Constraining axion-like particles using the white dwarf initial-final mass relation

TL;DR

This paper investigates how axion-like particles (ALPs) influence stellar evolution, particularly in white dwarfs, and uses observational data to constrain ALP properties, narrowing the allowed parameter space.

Contribution

It introduces a novel method linking ALP-induced energy loss in stars to the white dwarf initial-final mass relation, providing new constraints on ALP parameters.

Findings

ALPs can significantly affect the final mass of white dwarfs.

The study excludes part of the ALP parameter space known as the cosmological triangle.

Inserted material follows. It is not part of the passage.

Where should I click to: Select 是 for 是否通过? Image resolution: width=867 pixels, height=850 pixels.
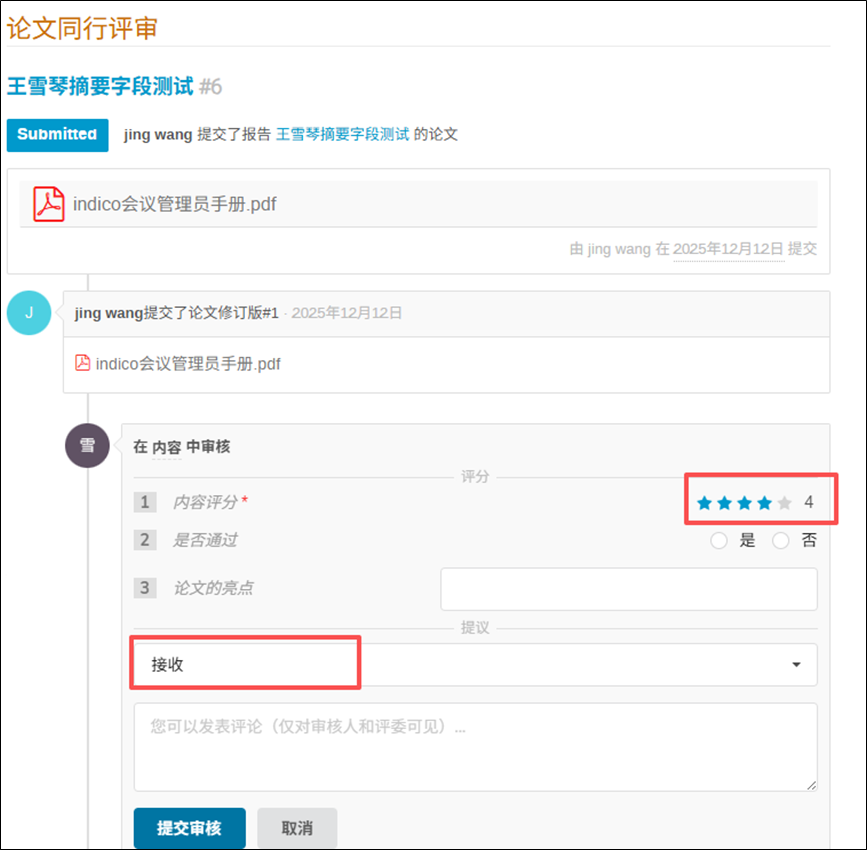pos(718,541)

Constraints weaken if ALPs decay within the helium-burning shell.

Abstract

Axion-like particles (ALPs), a class of pseudoscalars common to many extensions of the Standard Model, have the capacity to drain energy from the interiors of stars. Consequently, stellar evolution can be used to derive many constraints on ALPs. We study the influence that keV-MeV scale ALPs which interact exclusively with photons can exert on the helium-burning shells of asymptotic giant branch stars, the late-life evolutionary phase of stars with initial masses less than $8M_{\odot}$. We establish the sensitivity of the final stellar mass to such energy-loss for ALPs with masses currently permitted by stellar evolution bounds. A semi-empirical constraint on the white dwarf initial-final mass relation (IFMR) derived from observation of double white dwarf binaries is then used to exclude part of a currently unconstrained region of ALP parameter space, the cosmological triangle. The derived constraint relaxes when the ALP decay length becomes shorter than the width of the helium-burning shell. Other potential sources for stellar constraints on ALPs are also discussed.